Watching TV with your child is not necessarily bad!

This is a study that should make many young parents feel guilty! While television is often presented as the number one enemy of toddlers and good development, even if it means being totally demonized, Dr. Eszter Somogyi from the Department of Psychology at the University of Portsmouth decided to look into the real impact of screens on young children. And its results go rather against the tide of the usual thoughts.

Television, an educational tool?

Researchers from the University of Portsmouth and the University of Paris Nanterre decided to compile several hundred studies on the impact of the passive use of screens on the cognitive development of a young child. And their analysis is without appeal: “We are used to hearing that exposure to screens is bad for a child and can seriously harm their development if it is not limited to less than an hour a day. Although it can be harmful, our study suggests that the focus should be on the quality of what a child is watching and the context rather than the quantity..”

According to Dr. Eszter Somogyi, the ideal would be not to let your child watch TV when he wants, but to choose educational programs, and above all: that his parents watch them with him. “Weak narration, rapid editing, and complex stimuli can make it difficult for a child to extract or generalize information. But when screen content is age-appropriate, it’s likely to have a positive effect, especially when designed to encourage interaction.“, she specifies.
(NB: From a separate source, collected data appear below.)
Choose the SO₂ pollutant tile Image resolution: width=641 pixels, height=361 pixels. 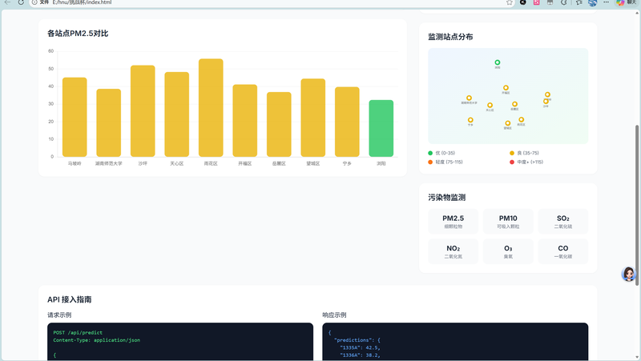tap(562, 222)
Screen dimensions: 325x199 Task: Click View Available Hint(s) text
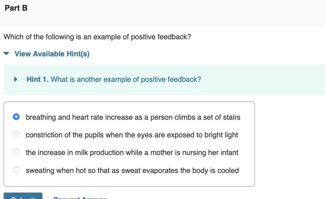(x=51, y=54)
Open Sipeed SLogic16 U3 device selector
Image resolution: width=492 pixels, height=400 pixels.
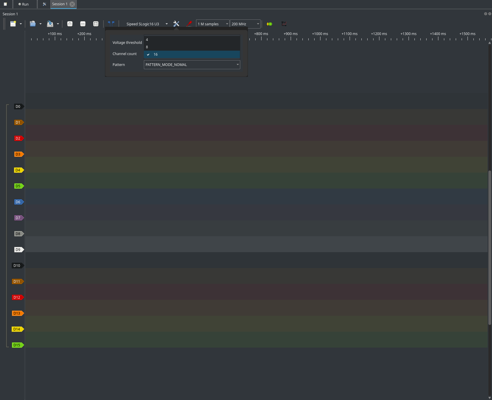point(147,24)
Watch TV, yes, but in moderation

The objective is to allow the child to ask questions while watching the program, to encourage him to comment on what he sees, what he understands. Interactions that stimulate their interest, but also their understanding to reinforce learning, all while having a fun and educational time with the family.

The study affirms it: television should not be demonized, but its use must nevertheless remain parsimonious. As a reminder, the prolonged use of screens by children aged 2-3 years is associated with an increased risk of sleep disorders, behavior and early learning. So bet on quality programs and specific times, and don’t forget to offer your child activities that don’t need screens to stimulate them in other ways.